Sixteen years may not sound as much, but those years have been enough to give me most of the acknowledge I need.
Laughing is my favorite hobby; get distracted easily .. Obsessed with orthography, in english as in spanish. I can't stay quiet, I think my mom used to feed me with squirrels food and that's why I am this way. *run run run* -My mind would terrify you.
I will leave you alone the day we complete this. :)
Lol. x.x
Sometimes I don’t get what is it that makes me care about her as much as I do, I mean, I have cared for people in the past, but nothing like this.. I’ve never put anyone’s interests before mine…
This week’s been one of those weeks where I over-think things a lot, you know, it’s like I fill my head with so many thoughts I don’t really understand anything.
I guess this happens to everyone, I GUESS.

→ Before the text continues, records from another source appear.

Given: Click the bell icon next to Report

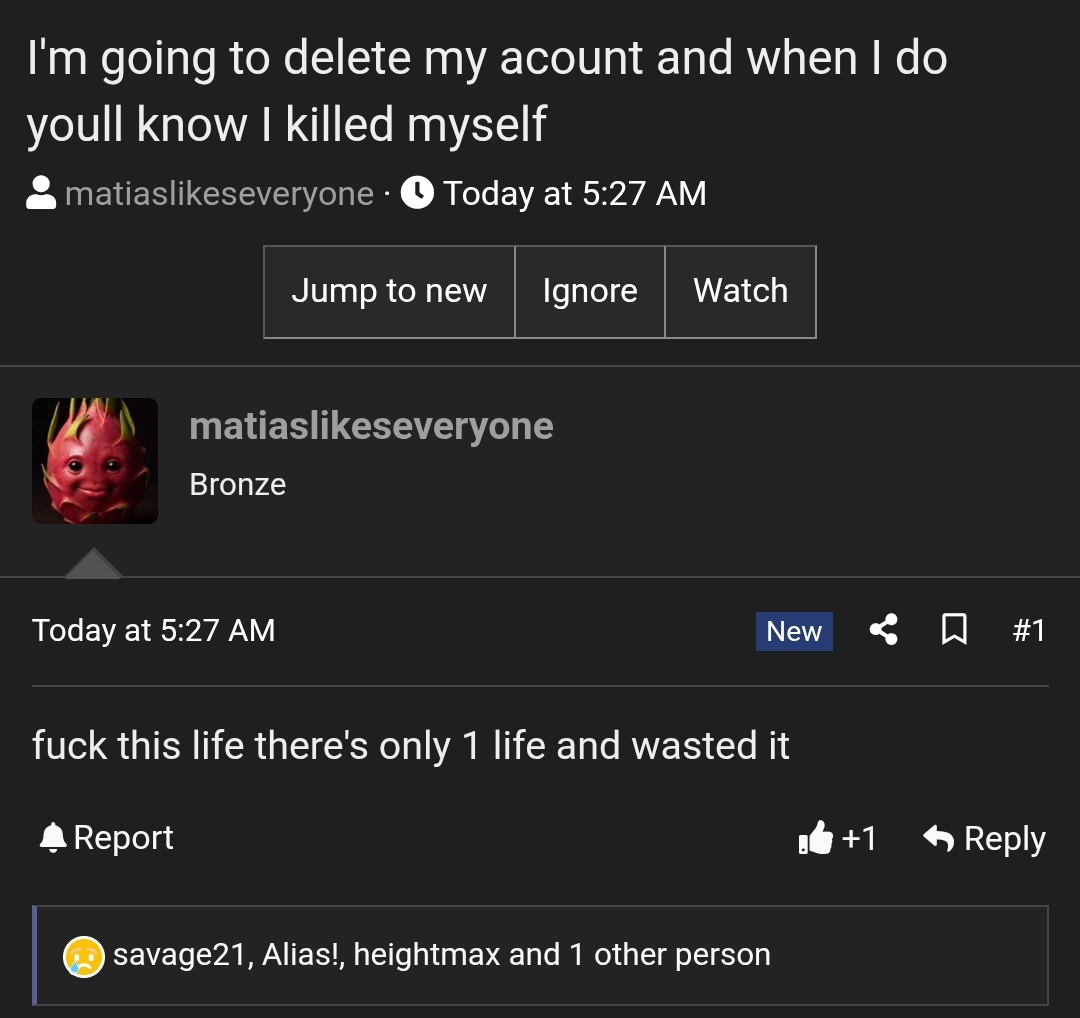Looking at the screenshot, I should click(x=52, y=838).
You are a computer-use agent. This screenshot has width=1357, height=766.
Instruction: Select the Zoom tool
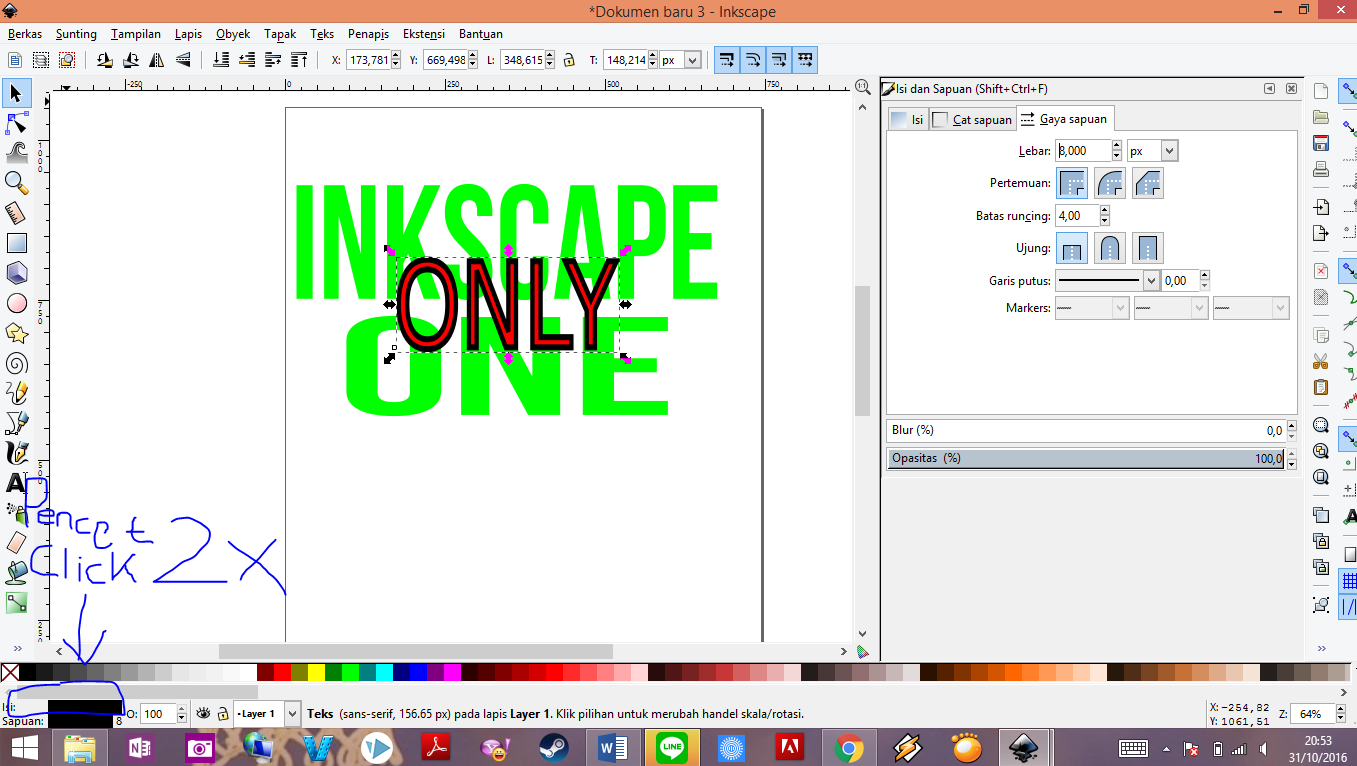pyautogui.click(x=17, y=181)
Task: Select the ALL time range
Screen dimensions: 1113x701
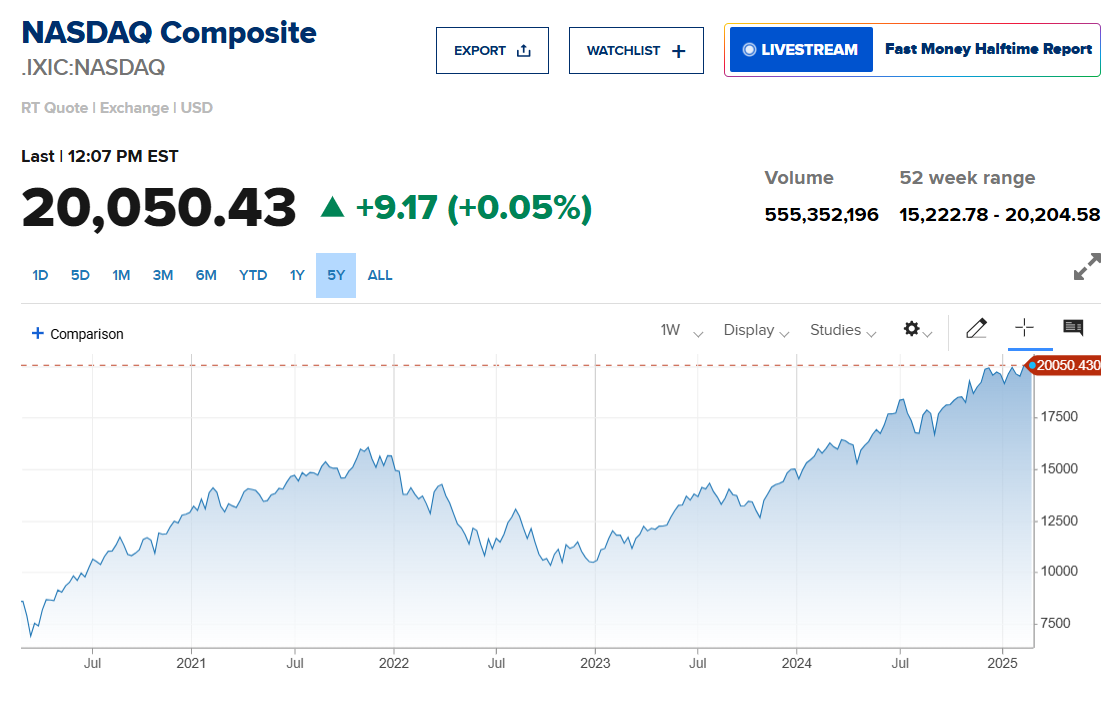Action: [380, 275]
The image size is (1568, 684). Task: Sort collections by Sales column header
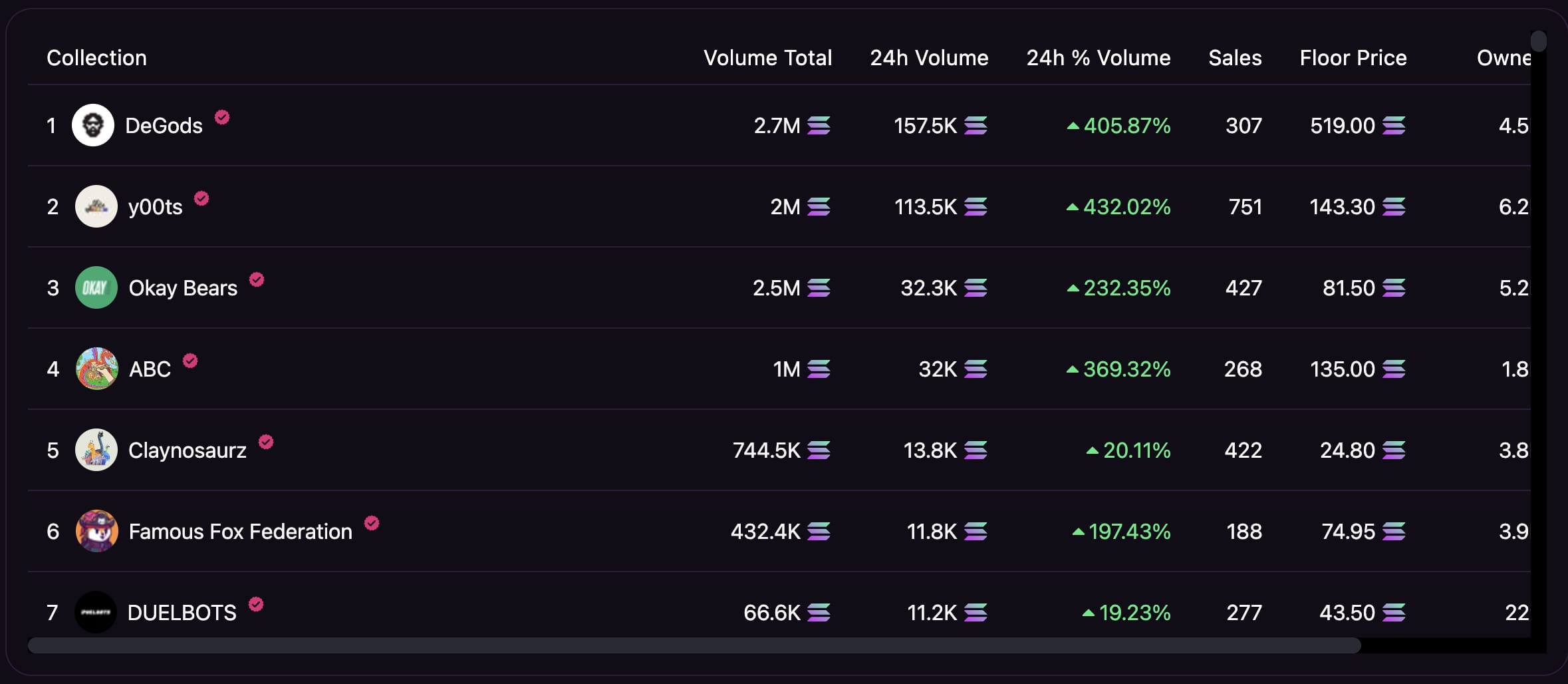tap(1235, 58)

Haven’t you ever loved someone so so so so so much you can’t even look at anyone else around? Like you could have a thousand guys chasing you over, like, the “perfect guys” but you just don’t care, and it’s not that you don’t care about those guys feelings, it’s just that you know you would eventually hurt them..
I’ve been single for almost a year, like eight months or something like that.. but I don’t feel ready to jump into a relationship with someone else, and people don’t get it. They are all like “yeah, get over it” .. I GOT OVER IT, believe me, I mean, I got the fact that I may never be with the one I want right now, but what should I do if I keep being around that someone, not because I want what we had back (which was the most perfect time); it’s just that I want that person around, not as my partner, I just need her.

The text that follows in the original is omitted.